Does this sound ungrateful? Hardly, if you see it in the right context. We did not come from a battered and bruised country, a war torn Germany. We arrived from a modern and reborn Germany. Everything was up to the newest standards in the west. Phoenix had risen, Germany was getting fat again. The story of "Wir Wunderkinder" and our nation’s quick recovery had indeed astounded the world.
In the meantime I love this country dearly, except for the weather, especially the winter weather. I am afraid I never took up a winter sport. I always was a beach baby, born near the Baltic Sea. Give me sand sun and the sea, or a lake and I am happy.
Why am I telling you all this seemingly unrelated information? April, especially this April is special. Not only is my birthday in April, and our publication was launched in April, but this year we are having an anniversary to celebrate: We are 40 years in Canada on April 27.

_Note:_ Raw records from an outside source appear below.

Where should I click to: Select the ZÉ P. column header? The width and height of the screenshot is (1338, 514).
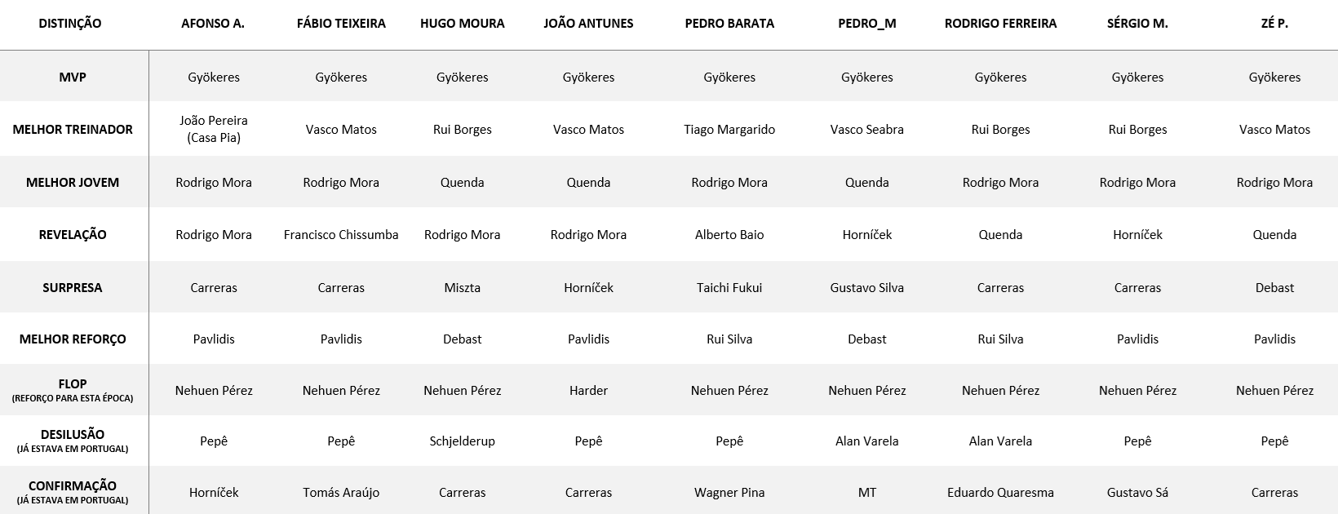coord(1274,24)
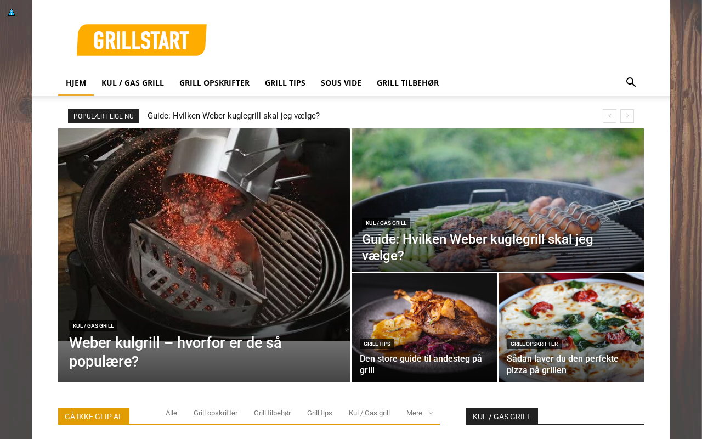Select the Grill tilbehør filter tab

tap(272, 413)
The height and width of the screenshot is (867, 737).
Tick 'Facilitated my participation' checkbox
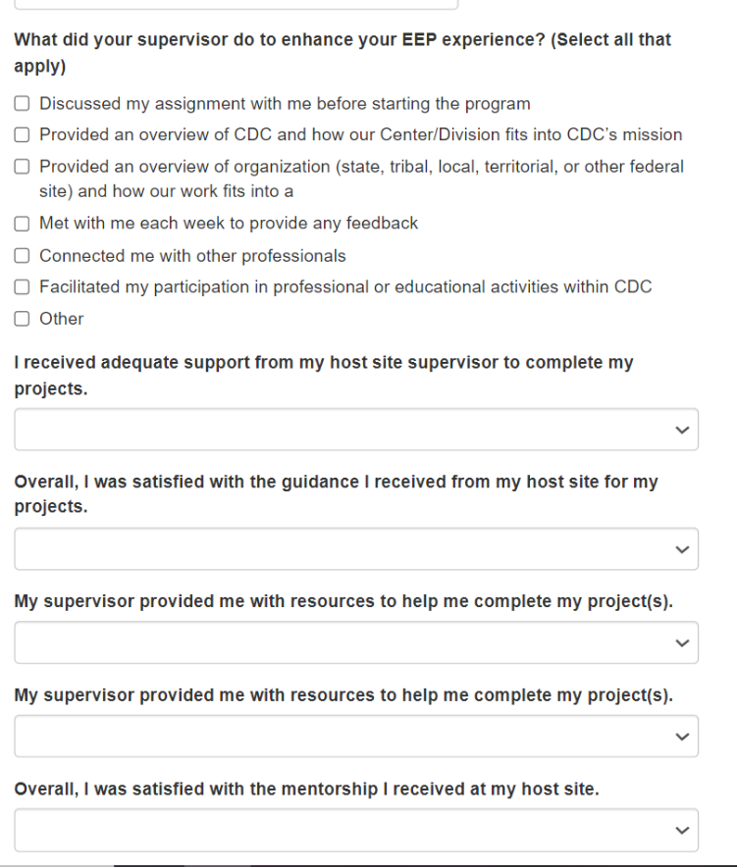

In these 40 years I have at first struggled to stay away from the German community but got roped in eventually and now I would not want to miss our group, though dwindling in members it is. And that is precisely the reason why I am asking you to participate more. I would like you to share some of your first impressions of this country after your arrival. Why did you come? What went through your mind when you arrived? How did you adjust? What was the most important thing about these early days in Canada that you remember most vividly, good or bad.
If you do not know how to write it down call me and I will help you formulate it. I really want to know. We should share our stories so that we will not be forgotten in the days to come. I would like to publish them for others to read. We do not have to name you if you do not wish to be mentioned that way.
This series we would like to start was inspired by Danuta Grigaitis, who writes such wonderful poetry. If you live over in the Kitchener/Waterloo area she might be able help you with your story if you require assistance.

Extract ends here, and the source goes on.